> [Task to complete]
Scan the lines below for the word "list". Copy each line you find it in.

> [Record extracts]

^^^^

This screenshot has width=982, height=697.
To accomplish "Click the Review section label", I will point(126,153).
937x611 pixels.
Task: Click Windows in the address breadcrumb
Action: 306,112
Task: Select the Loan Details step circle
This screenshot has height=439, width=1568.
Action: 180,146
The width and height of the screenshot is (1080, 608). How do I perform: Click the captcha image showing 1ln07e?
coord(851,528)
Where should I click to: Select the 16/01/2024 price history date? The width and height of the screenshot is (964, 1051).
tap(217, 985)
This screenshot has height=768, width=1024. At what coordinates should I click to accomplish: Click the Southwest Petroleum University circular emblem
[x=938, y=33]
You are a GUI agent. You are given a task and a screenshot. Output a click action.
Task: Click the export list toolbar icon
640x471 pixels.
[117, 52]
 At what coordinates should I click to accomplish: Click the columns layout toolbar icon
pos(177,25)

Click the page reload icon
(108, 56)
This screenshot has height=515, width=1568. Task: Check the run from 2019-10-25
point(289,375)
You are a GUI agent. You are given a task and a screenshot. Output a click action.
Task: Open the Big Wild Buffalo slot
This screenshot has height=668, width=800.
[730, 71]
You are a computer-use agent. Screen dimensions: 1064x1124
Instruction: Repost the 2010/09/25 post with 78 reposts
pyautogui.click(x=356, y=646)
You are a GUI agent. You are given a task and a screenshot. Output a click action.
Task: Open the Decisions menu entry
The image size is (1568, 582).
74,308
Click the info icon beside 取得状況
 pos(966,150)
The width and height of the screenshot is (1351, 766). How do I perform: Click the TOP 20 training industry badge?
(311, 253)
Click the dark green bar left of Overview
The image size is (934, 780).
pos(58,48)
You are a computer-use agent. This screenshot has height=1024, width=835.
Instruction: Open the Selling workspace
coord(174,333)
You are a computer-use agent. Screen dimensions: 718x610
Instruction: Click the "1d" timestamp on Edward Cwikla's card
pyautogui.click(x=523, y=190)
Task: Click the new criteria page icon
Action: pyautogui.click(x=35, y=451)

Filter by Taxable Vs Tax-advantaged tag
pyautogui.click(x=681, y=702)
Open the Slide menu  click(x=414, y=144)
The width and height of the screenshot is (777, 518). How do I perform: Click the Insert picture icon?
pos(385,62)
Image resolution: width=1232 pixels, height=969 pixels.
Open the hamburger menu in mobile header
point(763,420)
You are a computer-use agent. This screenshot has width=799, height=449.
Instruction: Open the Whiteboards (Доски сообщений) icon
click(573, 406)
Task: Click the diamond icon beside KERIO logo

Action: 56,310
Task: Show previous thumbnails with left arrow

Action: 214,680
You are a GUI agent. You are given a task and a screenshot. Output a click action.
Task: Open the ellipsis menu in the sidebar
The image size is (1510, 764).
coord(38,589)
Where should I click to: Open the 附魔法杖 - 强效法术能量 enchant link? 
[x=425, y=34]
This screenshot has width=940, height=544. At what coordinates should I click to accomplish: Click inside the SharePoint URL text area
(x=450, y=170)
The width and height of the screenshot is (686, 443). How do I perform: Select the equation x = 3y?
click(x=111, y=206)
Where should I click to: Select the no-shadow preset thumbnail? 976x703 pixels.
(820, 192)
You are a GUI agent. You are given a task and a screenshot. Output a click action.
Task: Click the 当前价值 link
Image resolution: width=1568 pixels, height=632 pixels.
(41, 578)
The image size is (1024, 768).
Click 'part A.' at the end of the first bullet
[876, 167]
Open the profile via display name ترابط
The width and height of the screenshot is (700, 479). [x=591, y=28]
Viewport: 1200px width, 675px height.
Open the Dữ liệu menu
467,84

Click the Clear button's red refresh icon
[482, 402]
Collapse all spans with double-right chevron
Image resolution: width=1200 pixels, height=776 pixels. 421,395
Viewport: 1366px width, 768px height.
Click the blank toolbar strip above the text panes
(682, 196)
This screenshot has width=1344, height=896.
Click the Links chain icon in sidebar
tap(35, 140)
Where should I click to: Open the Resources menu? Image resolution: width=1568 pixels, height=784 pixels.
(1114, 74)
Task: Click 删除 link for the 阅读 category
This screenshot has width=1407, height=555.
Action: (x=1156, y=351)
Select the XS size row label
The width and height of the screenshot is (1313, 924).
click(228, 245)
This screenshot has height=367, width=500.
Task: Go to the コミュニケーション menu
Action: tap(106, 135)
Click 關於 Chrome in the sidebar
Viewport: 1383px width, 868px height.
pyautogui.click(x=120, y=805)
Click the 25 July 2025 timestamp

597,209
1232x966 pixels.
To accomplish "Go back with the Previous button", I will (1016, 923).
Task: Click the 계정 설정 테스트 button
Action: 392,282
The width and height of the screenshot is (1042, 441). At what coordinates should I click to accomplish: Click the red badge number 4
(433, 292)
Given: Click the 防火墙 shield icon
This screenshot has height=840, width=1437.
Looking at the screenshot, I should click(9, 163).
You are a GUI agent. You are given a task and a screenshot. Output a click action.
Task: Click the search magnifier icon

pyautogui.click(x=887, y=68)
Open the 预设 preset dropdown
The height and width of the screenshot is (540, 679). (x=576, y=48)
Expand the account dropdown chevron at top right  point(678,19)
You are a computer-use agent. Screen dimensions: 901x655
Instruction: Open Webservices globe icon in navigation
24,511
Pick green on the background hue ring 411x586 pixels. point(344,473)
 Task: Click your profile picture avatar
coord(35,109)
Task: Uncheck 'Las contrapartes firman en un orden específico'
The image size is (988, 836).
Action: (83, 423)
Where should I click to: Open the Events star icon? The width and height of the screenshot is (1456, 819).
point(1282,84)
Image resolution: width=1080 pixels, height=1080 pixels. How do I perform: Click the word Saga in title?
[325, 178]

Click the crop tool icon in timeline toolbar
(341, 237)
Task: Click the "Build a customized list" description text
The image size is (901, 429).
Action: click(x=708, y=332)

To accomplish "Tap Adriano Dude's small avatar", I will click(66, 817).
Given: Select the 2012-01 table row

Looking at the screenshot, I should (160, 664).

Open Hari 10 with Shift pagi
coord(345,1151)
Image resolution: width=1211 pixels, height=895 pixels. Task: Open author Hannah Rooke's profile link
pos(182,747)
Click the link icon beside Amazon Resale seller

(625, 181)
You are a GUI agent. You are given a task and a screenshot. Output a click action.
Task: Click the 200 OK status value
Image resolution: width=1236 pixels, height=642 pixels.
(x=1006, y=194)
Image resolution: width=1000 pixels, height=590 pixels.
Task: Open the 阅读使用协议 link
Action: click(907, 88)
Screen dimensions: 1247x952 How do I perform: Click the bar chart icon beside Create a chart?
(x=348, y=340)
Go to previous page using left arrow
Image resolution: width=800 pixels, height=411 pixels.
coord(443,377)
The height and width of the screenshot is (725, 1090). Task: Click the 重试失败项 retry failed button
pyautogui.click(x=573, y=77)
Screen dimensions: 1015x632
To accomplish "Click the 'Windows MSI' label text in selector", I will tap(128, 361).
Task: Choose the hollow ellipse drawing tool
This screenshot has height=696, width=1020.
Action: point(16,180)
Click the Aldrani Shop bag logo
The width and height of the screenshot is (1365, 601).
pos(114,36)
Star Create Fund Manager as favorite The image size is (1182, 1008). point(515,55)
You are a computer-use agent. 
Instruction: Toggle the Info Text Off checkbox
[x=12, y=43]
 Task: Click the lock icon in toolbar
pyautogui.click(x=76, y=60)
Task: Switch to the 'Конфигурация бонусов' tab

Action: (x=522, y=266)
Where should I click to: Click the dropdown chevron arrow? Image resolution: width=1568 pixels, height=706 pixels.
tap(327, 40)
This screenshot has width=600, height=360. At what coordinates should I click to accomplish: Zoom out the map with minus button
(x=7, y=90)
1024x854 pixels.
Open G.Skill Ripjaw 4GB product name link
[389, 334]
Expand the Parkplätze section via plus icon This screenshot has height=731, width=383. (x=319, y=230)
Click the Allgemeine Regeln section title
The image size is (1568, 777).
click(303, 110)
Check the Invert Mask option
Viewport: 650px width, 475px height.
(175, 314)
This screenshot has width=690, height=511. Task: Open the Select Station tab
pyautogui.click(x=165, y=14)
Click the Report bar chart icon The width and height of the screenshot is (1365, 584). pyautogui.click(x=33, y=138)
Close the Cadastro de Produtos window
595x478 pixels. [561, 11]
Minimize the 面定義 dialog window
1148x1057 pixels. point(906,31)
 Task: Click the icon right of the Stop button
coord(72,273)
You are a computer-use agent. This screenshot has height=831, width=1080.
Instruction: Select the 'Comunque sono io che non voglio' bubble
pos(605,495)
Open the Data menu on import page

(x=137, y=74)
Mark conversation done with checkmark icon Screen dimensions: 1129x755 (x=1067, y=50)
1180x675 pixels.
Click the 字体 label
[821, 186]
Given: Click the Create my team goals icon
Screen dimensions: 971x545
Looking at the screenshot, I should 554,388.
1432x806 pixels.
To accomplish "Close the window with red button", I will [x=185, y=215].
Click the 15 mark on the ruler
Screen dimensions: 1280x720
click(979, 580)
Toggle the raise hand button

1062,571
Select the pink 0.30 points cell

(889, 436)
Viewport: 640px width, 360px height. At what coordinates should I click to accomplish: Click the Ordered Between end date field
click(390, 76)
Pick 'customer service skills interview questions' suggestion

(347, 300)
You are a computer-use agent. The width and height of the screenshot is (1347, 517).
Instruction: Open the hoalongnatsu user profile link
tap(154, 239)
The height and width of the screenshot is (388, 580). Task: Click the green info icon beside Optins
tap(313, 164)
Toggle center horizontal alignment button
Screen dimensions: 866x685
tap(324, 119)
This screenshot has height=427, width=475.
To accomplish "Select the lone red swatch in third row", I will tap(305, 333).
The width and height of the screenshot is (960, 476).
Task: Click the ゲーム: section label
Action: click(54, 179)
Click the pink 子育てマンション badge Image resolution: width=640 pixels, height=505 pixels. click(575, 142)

^^^^

> [Finished exercise]
Task: Click the export list toolbar icon
Task: Click the "Build a customized list" description text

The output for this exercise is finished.